## BEGIN Extracted records

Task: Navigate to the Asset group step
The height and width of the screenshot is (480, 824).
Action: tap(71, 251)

## END Extracted records
## BEGIN Extracted records

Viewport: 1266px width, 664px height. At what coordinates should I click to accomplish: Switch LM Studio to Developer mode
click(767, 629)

## END Extracted records
## BEGIN Extracted records

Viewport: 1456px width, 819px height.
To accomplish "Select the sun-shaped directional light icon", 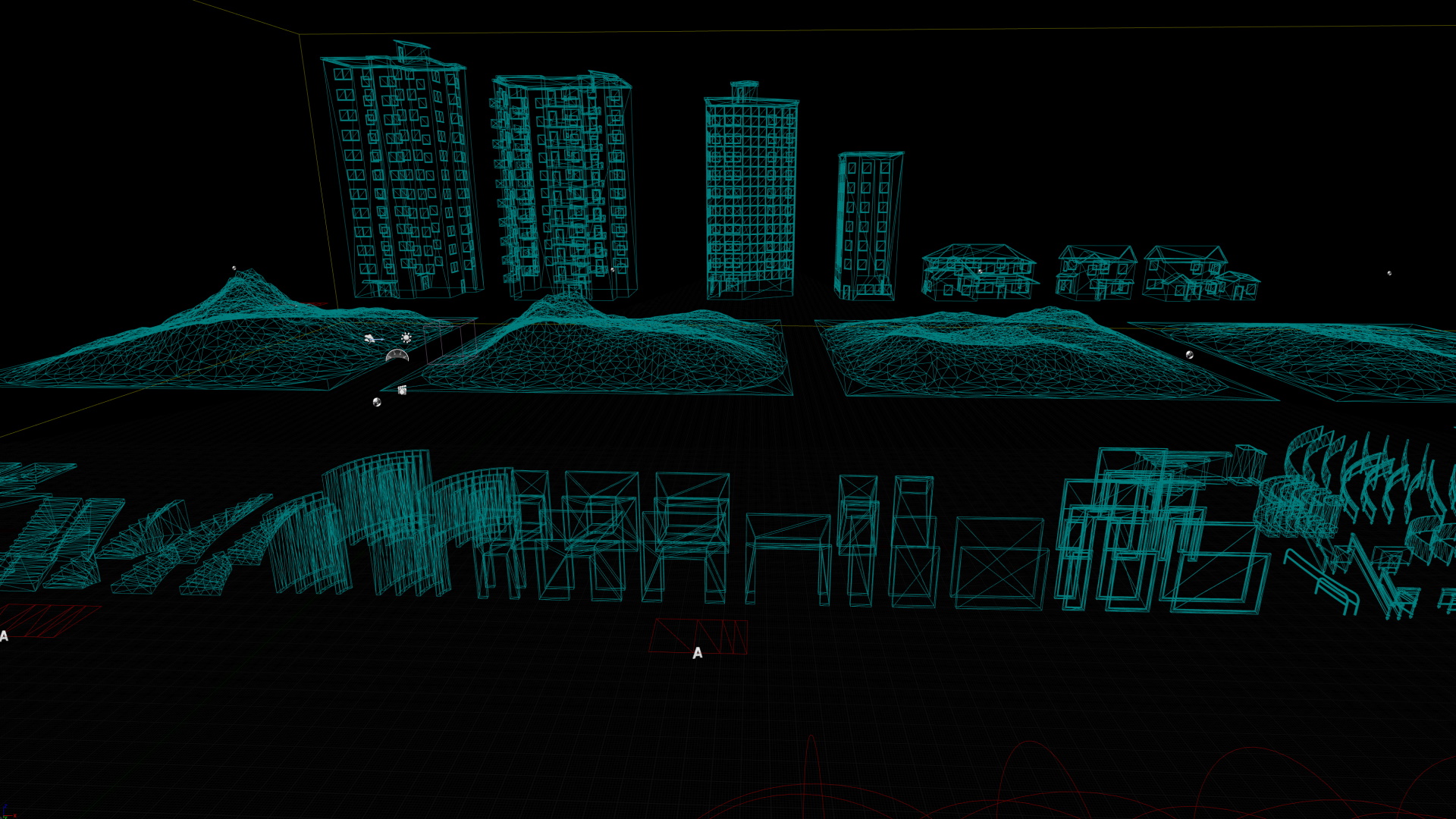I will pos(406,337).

## END Extracted records

(Goal of the exercise):
Please return every line of the data above that contains the word "height", matching case exactly.

(Written solution):
The height and width of the screenshot is (480, 824).
Viewport: 1266px width, 664px height. At what coordinates should I click to accomplish: Switch LM Studio to Developer mode
Viewport: 1456px width, 819px height.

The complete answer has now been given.